Mostly it’s all in good fun, but there are some who take it all a bit more seriously. The Guinness world record time for a sheep to sweater challenge–4 hours 51 minutes– was set back in 2004 by  Australia’s Merriwa Jumbucks at Merriwa, New South Wales. Last year Norwegian spinners and knitters attempted to break the record on live television, but fell a few stitches short. Those Aussies are hard to beat.

The Newbury Coat

The Newbury Coat

Last Saturday my guild–The Mid-Essex Guild of Weavers, Spinners and Dyers ran a slimmed down version of the sheep to sweater challenge.One of the guild members supplied and dyed the fleece from her flock of Southdowns. We broke in to teams of five and started with uncarded, dyed fleece to create two scarves per team in about 3 1/2 hours. It’s not as easy as it sounds. Half-way through the challenge we could have used a visit from a massage therapist!


And we’re off!

There was a bit of inter-team trash talking…. well not really. Mainly we were sounding out strategy–such as how much yarn we needed to cast on 120 sts onto 8mm needles, should we be carding or spinning straight from the pile of fleece and should we ply from a center-pull ball or navajo ply? Luckily I was on a team with a bit of experience. One of my team mates had done a test run at home–something that never occurred to me!–and had a rough idea of how much yarn we needed to start knitting.
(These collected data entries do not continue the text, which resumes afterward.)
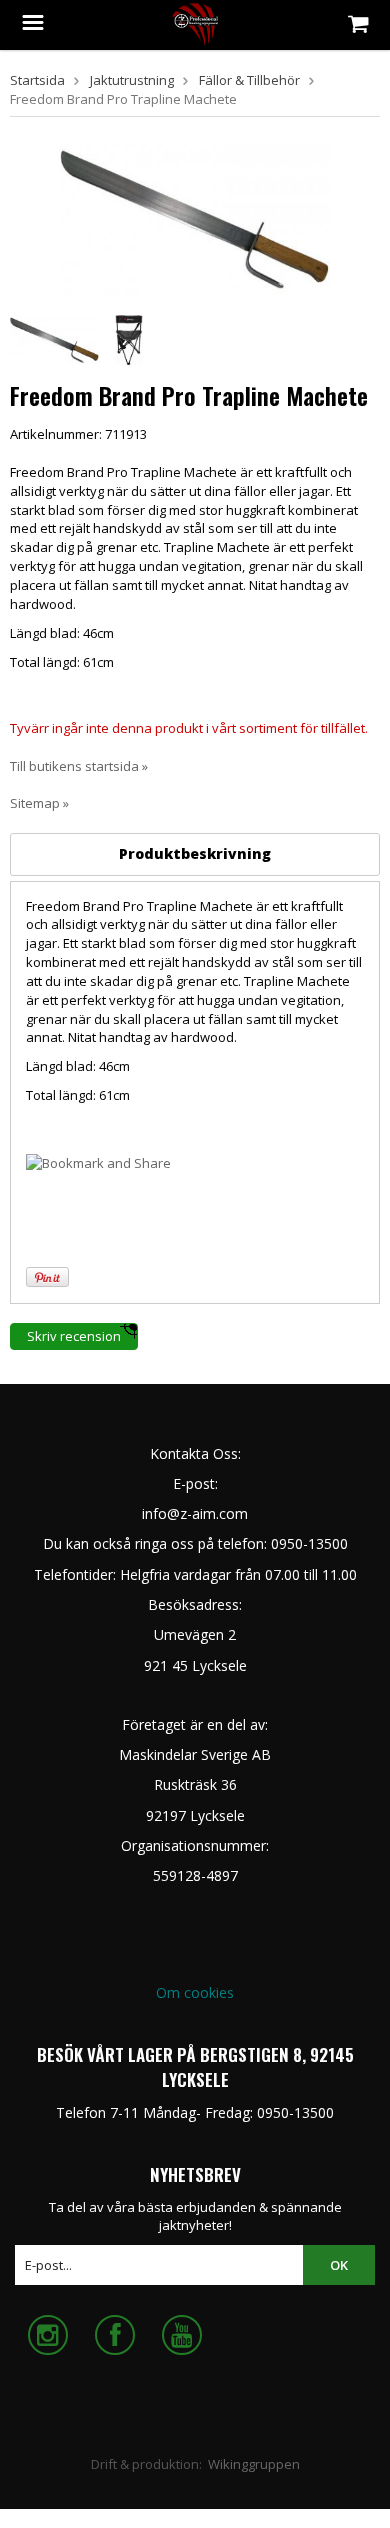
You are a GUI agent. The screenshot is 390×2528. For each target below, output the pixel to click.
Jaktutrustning (132, 80)
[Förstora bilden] (195, 217)
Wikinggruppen (254, 2464)
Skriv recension (74, 1336)
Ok (339, 2265)
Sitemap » (39, 803)
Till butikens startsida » (79, 766)
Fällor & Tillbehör (249, 80)
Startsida (37, 80)
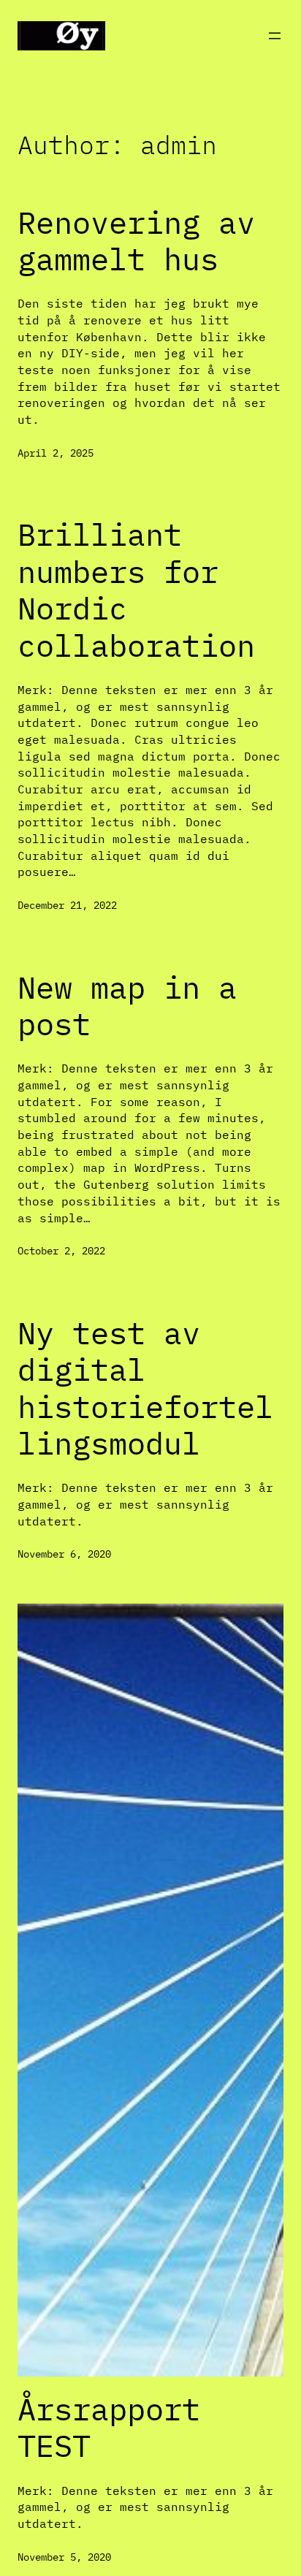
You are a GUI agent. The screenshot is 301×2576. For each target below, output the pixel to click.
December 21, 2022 (67, 905)
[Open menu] (274, 36)
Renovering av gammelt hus (136, 241)
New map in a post (127, 1006)
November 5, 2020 (64, 2557)
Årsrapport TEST (109, 2428)
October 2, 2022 (61, 1250)
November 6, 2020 (64, 1554)
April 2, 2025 (56, 453)
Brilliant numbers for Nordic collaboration (136, 590)
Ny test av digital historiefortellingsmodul (145, 1389)
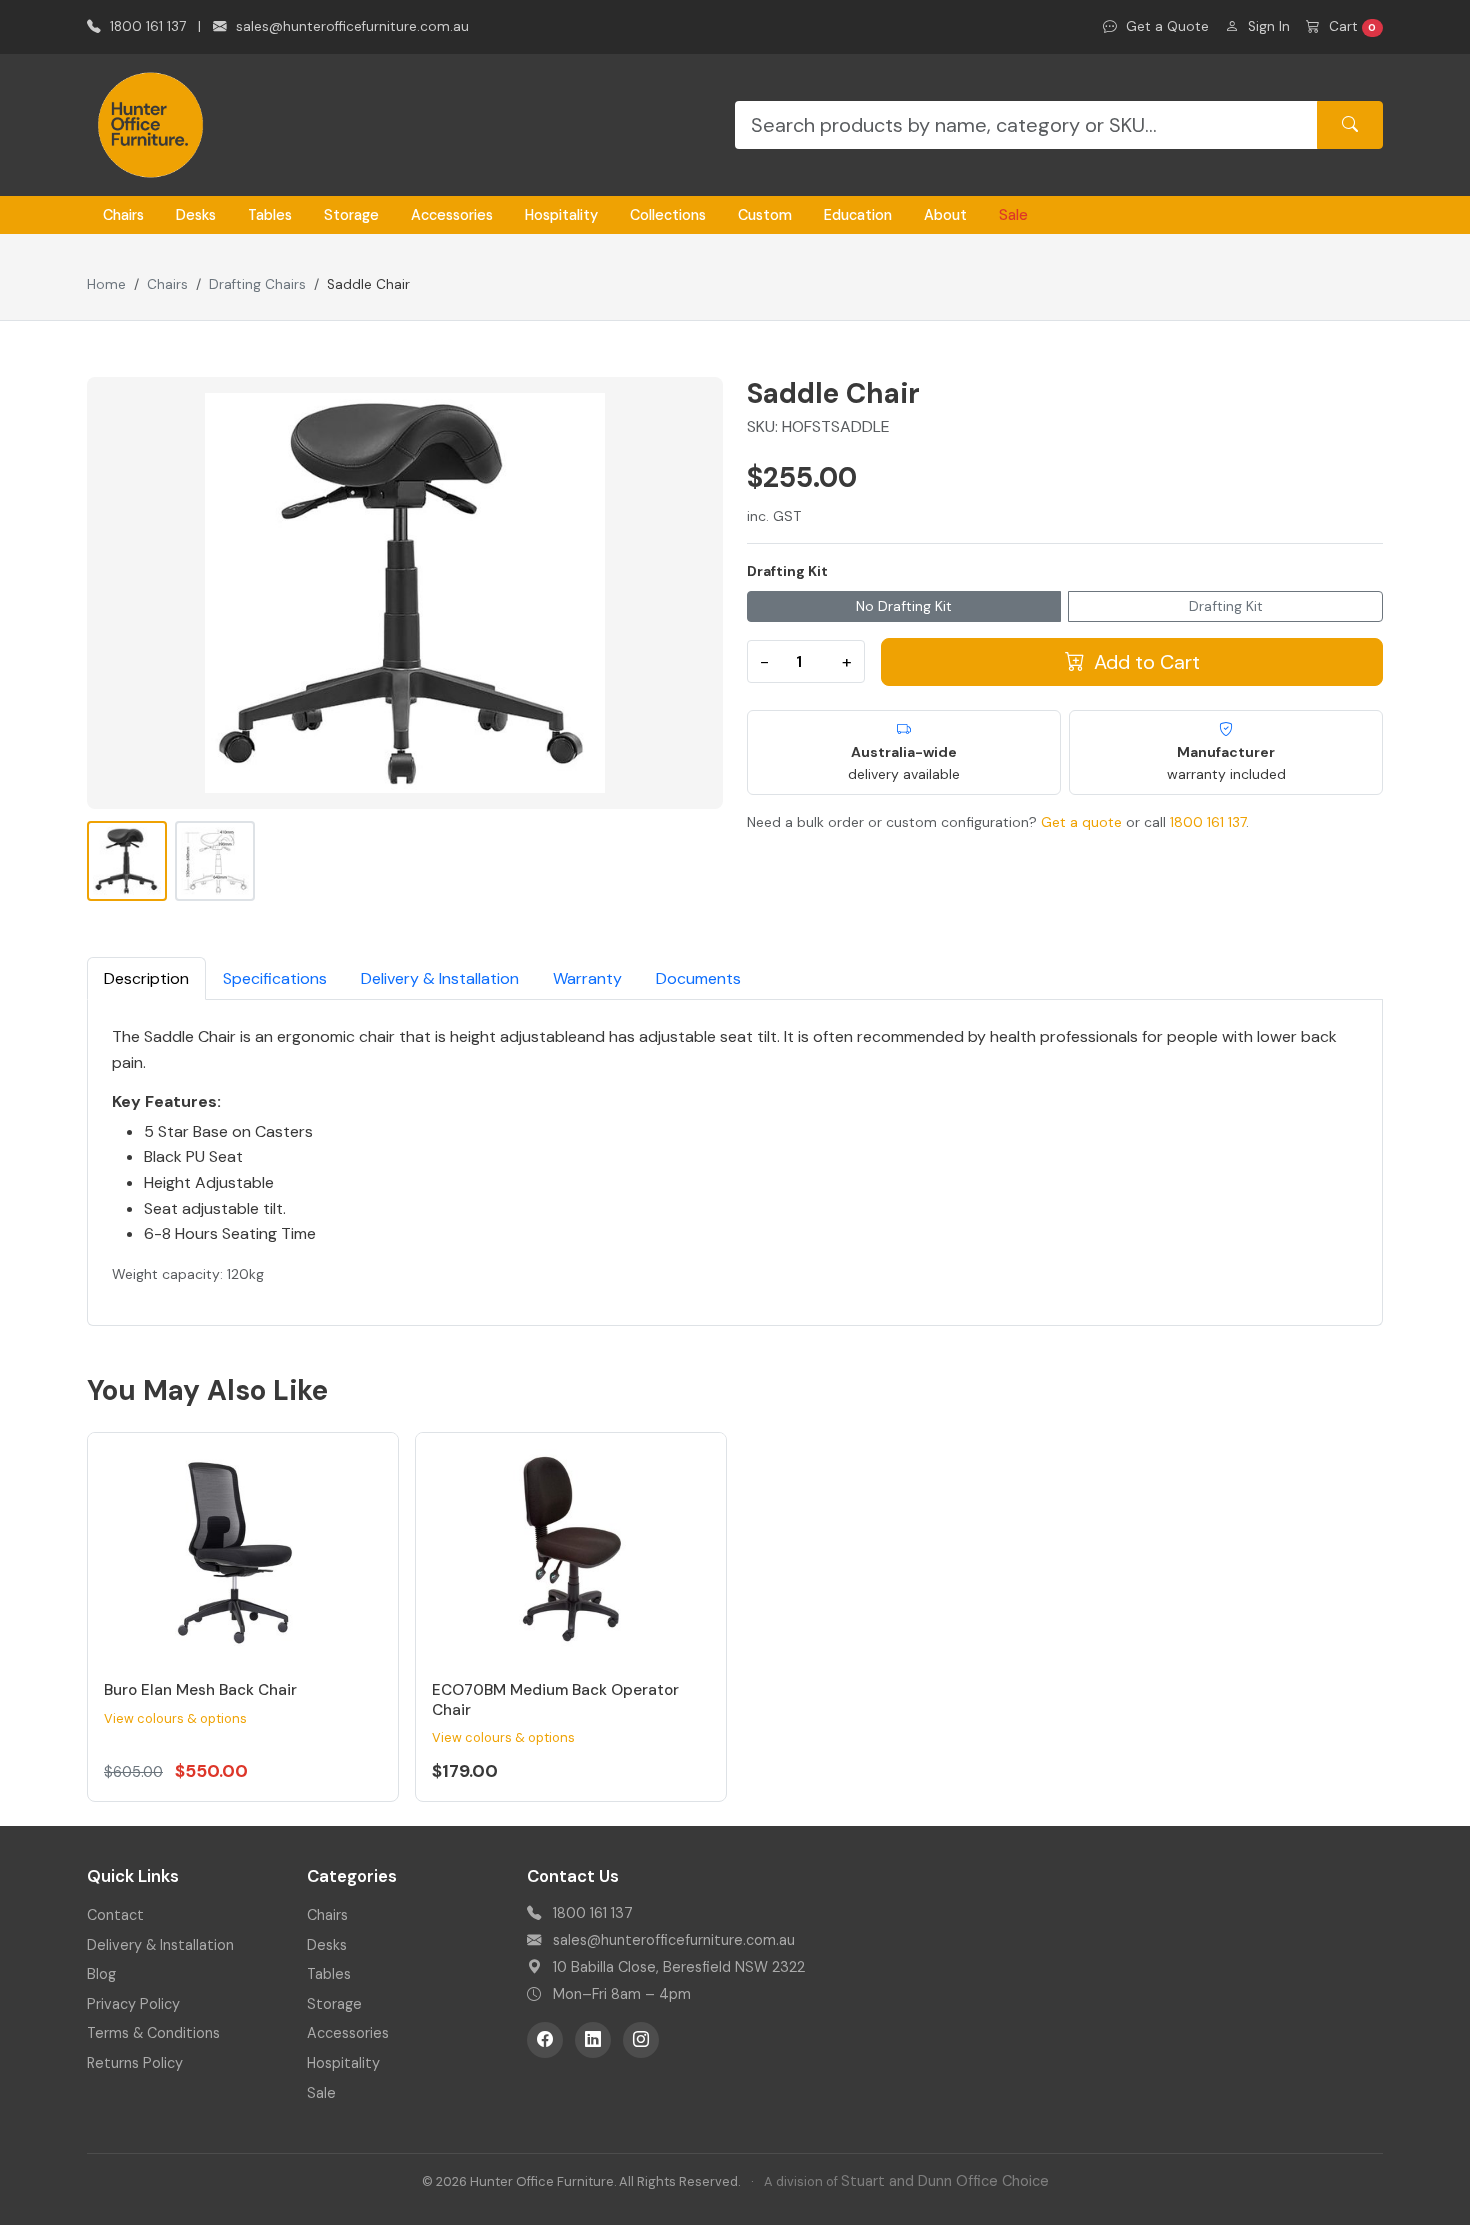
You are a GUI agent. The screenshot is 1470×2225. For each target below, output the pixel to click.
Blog (101, 1974)
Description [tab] (146, 978)
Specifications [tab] (275, 978)
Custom (765, 215)
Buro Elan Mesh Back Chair (200, 1690)
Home (106, 284)
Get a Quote (1165, 26)
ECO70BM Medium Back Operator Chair (555, 1700)
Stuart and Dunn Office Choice (945, 2181)
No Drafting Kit (904, 606)
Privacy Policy (133, 2004)
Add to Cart (1144, 662)
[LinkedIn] (593, 2040)
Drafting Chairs (257, 284)
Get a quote (1081, 822)
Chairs (123, 215)
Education (858, 215)
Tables (270, 215)
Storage (351, 215)
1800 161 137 (146, 26)
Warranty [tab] (587, 978)
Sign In (1267, 26)
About (945, 215)
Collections (668, 215)
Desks (196, 215)
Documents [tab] (698, 978)
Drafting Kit (787, 571)
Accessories (452, 215)
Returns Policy (135, 2063)
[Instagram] (641, 2040)
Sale (1013, 215)
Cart (1351, 26)
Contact (115, 1915)
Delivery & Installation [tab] (440, 978)
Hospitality (561, 215)
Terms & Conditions (153, 2033)
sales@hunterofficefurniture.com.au (350, 26)
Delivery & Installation (160, 1945)
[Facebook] (545, 2040)
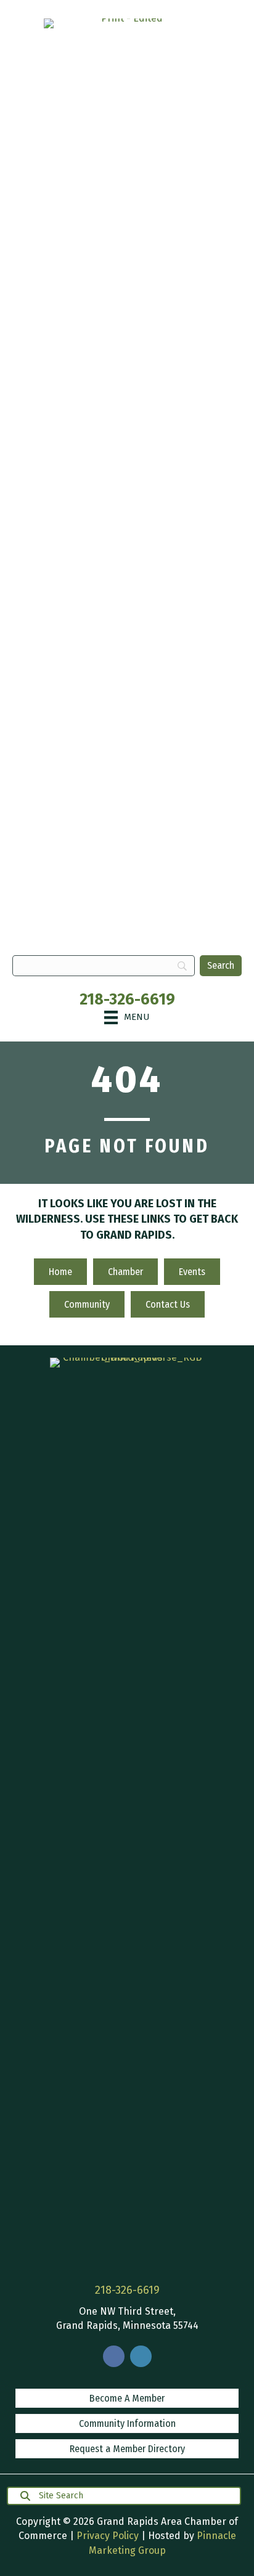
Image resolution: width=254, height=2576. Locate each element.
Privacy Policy (107, 2535)
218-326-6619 (127, 999)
Once we had spun and plied enough yarn to cast on, the knitters dove in and did their thing. I mostly did spinning, but at the end knitted about five rows and cast off. Lo and behold we had finished two scarves. Talk about crafting on the fly. Phew!!

... three & 1/2 hours later Scarves!!

… three & 1/2 hours later Scarves!!

3 thoughts on “Fleece to scarf challenge–with the Mid-Essex Guild

  1. Sally Williams

    I didn’t realize there was an historical precedent for these types of challenges…I clearly need to look into the history of the wool industry a bit more.

    Your finished scarves are fab. Great idea to knit them lengthwise so that the ends become the fringe. Although, ugh, that’s a long row!

    • Rachel Wolcott

      Oh yeah, that was a long row. The knitters definitely had the toughest job. They were real troopers!